Con o sin locura, pero sí muy poca cordura, divisé entre polvo soñador y ratas silenciosas a una niña con una coleta castaña, y unos ojos del pelaje de una pantera. Cuanto más la estudiaba, más se parecía a un cadáver. No estaba delgada, pero los huesos del rostro se le marcaban y sus orejas eran pequeñas. Era pálida, y no me sonrió aunque yo tampoco lo hice.
Pocos segundos después quise darme cuenta de que aquella era la persona que no pertenecía a mi presente, era la ganada por el tiempo. Ahora tampoco nos sonreímos porque supuse que ambas vimos la guerra civil que ardía en nuestro pecho.
Recuerdo que no se puso de rodillas, pero sonrió de perfil mirando el lugar donde estaba colgado nuestro cuadro, y alguien le voló la cabeza.

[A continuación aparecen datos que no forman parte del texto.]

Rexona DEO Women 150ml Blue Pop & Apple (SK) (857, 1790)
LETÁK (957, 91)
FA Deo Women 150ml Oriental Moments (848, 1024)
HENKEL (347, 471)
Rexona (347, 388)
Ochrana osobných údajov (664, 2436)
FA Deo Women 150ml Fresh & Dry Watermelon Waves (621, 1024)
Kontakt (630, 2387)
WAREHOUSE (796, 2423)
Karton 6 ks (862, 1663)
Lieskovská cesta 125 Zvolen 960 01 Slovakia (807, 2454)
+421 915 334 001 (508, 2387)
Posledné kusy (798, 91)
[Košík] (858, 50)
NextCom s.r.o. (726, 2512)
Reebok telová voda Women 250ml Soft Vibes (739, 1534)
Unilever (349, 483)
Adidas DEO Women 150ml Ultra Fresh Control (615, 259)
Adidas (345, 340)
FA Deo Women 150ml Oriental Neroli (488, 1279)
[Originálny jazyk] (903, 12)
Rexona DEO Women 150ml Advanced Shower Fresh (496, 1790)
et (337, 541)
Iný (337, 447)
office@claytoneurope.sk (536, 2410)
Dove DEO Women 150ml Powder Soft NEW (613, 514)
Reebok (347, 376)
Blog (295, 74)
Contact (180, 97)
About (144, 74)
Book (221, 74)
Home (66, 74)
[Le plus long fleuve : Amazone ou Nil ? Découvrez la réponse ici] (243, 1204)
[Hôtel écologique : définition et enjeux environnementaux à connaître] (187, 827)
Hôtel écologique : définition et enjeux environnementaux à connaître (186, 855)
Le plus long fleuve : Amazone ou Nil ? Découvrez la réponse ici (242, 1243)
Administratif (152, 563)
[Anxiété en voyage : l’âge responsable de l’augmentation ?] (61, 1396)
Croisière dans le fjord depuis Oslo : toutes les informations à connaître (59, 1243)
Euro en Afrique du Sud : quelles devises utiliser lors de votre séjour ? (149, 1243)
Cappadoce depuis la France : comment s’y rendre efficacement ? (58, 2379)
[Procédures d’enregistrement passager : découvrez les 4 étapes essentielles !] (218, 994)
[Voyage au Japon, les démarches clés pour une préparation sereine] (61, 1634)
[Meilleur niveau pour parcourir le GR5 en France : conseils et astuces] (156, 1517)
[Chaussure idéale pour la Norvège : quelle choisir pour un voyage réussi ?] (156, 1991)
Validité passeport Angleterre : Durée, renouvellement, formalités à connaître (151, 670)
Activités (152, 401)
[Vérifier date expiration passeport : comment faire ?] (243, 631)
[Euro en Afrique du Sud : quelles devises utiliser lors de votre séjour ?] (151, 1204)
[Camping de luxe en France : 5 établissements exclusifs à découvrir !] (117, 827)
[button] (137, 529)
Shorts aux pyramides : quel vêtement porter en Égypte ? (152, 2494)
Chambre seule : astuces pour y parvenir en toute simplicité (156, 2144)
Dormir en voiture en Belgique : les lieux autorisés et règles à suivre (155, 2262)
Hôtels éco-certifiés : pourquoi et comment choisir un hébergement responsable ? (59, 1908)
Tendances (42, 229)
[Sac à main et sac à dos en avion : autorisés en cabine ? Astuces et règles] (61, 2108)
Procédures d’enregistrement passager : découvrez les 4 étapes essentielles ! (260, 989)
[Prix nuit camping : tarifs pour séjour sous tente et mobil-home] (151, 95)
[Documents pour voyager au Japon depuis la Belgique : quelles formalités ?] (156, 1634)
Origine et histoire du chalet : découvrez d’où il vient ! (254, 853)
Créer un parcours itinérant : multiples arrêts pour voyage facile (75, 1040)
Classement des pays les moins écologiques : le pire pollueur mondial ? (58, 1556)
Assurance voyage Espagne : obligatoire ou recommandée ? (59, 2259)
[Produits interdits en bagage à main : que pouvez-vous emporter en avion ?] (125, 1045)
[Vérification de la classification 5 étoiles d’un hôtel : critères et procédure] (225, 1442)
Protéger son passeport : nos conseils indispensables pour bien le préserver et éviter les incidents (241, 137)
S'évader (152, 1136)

Supuse que ambas estábamos con los sesos esparcidos por el suelo. Estábamos vivas, sí, pero bailábamos sin música.
Éramos la única batalla que no perdimos, pero tampoco ganamos.
Éramos las plumas del pájaro que no volaba.

Cuando llegué a otra heladería con otra persona presente y conocida, el día se quedó nefasto, y blanco y negro. Me vi reflejada en el cristal de "abierto" de la puerta y vi que me había ensuciado la ropa de barro, y mi cabello se volvió rebelde ante unas manos estrictas y muy delicadas.
Un magnífico día para escribir, y no sonreír.